I ain't shootin one. *\-\* 
The one I have makes a pretty good boat anchor though. *()*


----------



## bowhunter3 (Oct 18, 2007)

What you recurve guys can't lift a couple extra pounds. It is so heavy, makes me so tired when I have to drag it all over the mountain :wink:


----------



## legacy (Sep 30, 2007)

Mathews Legacy. 300 fps.... and I've never had a "tuning" issue!


----------



## muzzlehutn (Oct 26, 2007)

Fred Bear Super Mag 48" never been retuned no bolts to tightn, hasnt changed in years. cause its flawless <<--O/ " I put the ARCH back in ARCHERY!" and kills like a champ!


----------



## DeadI (Sep 12, 2007)

Bowtech Alegiance 300 fps.. Tunes great, shoots great, and Kills great.


----------



## Loke (Sep 7, 2007)

I have a bow with those wheelie thingies on it. It shoots fast.


----------



## .45 (Sep 21, 2007)

Loke said:


> I have a bow with those wheelie thingies on it. It shoots fast.


In your case Loke.....those are called training wheels.... :mrgreen:


----------



## bowhunter (Sep 10, 2007)

Hoyt Katera XL 315+fps...I love it and wouldn't trade it for anything!


----------



## bwhntr (Sep 12, 2007)

I shoot both...When it comes to killing paper those primitive stick bows are a ton of fun.
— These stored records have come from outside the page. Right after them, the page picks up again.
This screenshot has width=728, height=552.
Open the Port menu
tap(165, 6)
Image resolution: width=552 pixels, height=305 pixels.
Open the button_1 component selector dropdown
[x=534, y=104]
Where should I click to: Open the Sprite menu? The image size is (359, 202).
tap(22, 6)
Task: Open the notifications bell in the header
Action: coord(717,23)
I have more respect for the game I hunt therefore I have a ultra fast Mathews with extra training wheels to get the job done! 
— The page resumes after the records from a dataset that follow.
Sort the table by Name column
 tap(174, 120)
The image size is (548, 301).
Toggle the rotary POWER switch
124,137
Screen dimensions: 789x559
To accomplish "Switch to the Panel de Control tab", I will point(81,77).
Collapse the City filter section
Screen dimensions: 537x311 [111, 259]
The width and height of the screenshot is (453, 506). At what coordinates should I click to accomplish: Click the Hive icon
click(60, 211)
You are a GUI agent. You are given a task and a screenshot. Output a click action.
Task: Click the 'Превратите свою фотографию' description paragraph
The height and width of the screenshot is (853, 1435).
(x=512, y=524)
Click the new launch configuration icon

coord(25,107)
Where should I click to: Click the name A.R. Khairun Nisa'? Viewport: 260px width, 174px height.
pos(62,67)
On a serious note, who here has purchased the newest Mathews? The shorter, lighter, and faster Drenalin. I am really thinking of picking one up.


----------



## proutdoors (Sep 24, 2007)

Shane, 

Shorter, lighter, faster, isn't always better. Just ask the wife. :shock: :wink:


----------



## bwhntr (Sep 12, 2007)

proutdoors said:


> Shane,
> 
> Shorter, lighter, faster, isn't always better. Just ask the wife. :shock: :wink:


 :rotfl: That sucks, I really thought you had a chance with her!...oh well at least take out the trash before you leave! :mrgreen:


----------



## proutdoors (Sep 24, 2007)

bwhntr said:


> proutdoors said:
> 
> 
> > Shane,
> ...


It was worth a try, I had no complaints.


----------



## bwhntr (Sep 12, 2007)

:shock: :mrgreen:


----------



## proutdoors (Sep 24, 2007)

Thanks for the laugh. You and the wife are fun folks to 'hang' with. 8)


----------



## bwhntr (Sep 12, 2007)

Thanks, she is one you can bring around the guys...and she isn't too bad to look at either! We will be back to archery league this week, are we going to see you there?


----------



## proutdoors (Sep 24, 2007)

If work allows it, I'll be there. I think our wives are more gutter minded than us, and that is saying something.


----------



## bwhntr (Sep 12, 2007)

That is saying something...but you know, I think most women are far worse than the average guy! 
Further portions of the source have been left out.